> **WORK ITEM**: Quote exactly, and only, the lines from the one with "This screenshot has width=1240, height=758." through the end of the listing.

> **DATA FOR THE TASK**:
# # #
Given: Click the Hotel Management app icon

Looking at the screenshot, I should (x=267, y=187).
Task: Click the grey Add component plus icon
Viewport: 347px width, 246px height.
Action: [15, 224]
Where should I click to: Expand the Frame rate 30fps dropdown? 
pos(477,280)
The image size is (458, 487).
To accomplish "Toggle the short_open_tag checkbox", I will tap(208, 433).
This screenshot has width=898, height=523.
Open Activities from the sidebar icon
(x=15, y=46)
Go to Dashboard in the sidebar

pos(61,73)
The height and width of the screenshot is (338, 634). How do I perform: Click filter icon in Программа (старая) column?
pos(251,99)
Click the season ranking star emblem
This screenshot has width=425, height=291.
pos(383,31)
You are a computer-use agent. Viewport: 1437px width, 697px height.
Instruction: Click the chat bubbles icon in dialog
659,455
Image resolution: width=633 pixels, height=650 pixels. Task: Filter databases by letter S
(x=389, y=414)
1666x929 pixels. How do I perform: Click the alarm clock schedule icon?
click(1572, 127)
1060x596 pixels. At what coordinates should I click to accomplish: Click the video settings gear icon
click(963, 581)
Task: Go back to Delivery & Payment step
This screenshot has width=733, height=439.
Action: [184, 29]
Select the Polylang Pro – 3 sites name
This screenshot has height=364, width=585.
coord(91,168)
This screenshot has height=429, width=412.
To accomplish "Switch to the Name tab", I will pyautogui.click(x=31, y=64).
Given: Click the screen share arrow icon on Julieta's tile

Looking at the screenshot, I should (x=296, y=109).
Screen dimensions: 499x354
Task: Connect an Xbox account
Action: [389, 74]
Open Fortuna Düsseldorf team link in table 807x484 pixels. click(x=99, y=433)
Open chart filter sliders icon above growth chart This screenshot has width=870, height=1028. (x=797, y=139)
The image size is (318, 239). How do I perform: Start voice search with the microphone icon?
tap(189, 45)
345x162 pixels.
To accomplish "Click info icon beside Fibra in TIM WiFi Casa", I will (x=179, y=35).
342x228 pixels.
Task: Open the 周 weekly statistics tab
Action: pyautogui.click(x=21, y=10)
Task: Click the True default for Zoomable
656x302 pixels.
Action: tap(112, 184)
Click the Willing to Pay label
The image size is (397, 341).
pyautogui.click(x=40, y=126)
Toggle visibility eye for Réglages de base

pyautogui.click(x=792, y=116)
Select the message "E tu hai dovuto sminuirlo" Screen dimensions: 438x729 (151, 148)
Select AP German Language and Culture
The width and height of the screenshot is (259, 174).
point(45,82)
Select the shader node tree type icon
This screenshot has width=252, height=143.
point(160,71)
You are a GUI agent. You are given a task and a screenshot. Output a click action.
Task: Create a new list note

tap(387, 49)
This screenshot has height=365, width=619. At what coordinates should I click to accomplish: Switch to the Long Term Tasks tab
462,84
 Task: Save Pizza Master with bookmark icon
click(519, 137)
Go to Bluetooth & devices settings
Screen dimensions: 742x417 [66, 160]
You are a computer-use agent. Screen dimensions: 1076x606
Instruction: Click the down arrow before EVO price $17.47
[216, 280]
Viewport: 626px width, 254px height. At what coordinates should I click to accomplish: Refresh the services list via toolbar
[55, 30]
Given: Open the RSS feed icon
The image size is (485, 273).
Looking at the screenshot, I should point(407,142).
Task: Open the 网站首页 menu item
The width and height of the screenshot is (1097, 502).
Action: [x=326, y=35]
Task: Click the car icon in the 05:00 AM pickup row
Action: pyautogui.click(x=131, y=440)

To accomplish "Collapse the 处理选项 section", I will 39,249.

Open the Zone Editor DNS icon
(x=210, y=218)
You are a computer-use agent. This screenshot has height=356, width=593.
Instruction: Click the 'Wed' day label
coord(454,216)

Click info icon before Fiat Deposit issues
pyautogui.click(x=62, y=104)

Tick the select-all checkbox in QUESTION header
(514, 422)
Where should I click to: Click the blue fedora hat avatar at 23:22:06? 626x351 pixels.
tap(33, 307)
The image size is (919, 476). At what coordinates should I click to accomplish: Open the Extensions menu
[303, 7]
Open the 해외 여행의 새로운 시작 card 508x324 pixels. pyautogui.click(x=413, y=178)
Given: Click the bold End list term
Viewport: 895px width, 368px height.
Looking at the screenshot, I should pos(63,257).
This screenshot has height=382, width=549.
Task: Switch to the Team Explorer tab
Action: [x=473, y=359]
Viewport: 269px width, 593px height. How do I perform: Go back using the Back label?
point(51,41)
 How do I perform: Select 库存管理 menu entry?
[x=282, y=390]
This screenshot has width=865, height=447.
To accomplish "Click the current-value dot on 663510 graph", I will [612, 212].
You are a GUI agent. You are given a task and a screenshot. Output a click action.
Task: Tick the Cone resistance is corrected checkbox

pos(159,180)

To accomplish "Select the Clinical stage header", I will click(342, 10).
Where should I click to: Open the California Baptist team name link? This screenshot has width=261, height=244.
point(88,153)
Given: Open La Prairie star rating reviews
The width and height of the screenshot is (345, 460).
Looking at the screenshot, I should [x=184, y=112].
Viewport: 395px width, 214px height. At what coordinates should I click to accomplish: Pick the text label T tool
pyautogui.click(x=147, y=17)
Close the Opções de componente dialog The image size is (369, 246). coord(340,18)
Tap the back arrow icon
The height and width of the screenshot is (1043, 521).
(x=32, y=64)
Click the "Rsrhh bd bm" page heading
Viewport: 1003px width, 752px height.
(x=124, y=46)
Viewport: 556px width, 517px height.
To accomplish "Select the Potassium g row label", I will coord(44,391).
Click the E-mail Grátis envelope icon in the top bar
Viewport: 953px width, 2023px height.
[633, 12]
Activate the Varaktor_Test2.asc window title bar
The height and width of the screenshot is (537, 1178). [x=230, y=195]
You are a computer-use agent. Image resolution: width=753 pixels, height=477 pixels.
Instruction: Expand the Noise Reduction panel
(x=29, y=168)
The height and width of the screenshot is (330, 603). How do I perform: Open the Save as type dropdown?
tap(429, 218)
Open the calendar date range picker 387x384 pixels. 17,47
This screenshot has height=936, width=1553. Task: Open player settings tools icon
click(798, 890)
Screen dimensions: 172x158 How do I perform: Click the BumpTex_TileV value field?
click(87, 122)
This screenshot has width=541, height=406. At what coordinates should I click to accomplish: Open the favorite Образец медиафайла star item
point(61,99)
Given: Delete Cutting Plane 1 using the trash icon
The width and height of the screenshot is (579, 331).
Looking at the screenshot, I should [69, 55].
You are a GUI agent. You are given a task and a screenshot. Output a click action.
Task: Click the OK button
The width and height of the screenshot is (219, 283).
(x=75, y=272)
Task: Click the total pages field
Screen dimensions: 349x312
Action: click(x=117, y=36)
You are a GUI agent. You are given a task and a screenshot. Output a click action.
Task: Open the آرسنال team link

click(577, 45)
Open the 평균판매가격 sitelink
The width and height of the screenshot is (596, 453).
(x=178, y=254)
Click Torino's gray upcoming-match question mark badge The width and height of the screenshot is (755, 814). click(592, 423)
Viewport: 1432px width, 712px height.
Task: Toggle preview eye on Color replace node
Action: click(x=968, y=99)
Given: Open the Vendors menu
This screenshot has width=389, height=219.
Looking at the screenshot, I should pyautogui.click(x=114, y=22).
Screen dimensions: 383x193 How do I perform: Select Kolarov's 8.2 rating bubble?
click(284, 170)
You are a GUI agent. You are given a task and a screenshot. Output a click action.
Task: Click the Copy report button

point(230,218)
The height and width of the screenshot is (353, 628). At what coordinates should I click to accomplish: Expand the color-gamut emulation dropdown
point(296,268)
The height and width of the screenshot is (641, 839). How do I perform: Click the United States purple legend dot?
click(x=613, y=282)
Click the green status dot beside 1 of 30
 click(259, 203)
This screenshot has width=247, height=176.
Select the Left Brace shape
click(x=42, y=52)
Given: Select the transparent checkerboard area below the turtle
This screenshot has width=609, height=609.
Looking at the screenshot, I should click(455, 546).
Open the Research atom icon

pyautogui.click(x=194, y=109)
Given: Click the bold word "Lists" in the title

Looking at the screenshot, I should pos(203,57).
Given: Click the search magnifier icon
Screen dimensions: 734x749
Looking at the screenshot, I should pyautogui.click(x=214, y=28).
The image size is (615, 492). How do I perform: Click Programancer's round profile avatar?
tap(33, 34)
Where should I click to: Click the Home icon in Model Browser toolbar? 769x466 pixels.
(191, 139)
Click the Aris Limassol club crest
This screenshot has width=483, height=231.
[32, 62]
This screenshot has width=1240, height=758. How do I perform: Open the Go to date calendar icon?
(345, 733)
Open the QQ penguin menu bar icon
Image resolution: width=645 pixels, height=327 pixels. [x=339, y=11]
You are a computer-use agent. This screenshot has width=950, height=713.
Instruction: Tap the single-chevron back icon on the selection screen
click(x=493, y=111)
# # #
> **SOLUTION TO THIS TASK**:
This screenshot has width=1240, height=758. How do I perform: Open the Go to date calendar icon?
(345, 733)
Open the QQ penguin menu bar icon
Image resolution: width=645 pixels, height=327 pixels. [x=339, y=11]
You are a computer-use agent. This screenshot has width=950, height=713.
Instruction: Tap the single-chevron back icon on the selection screen
click(x=493, y=111)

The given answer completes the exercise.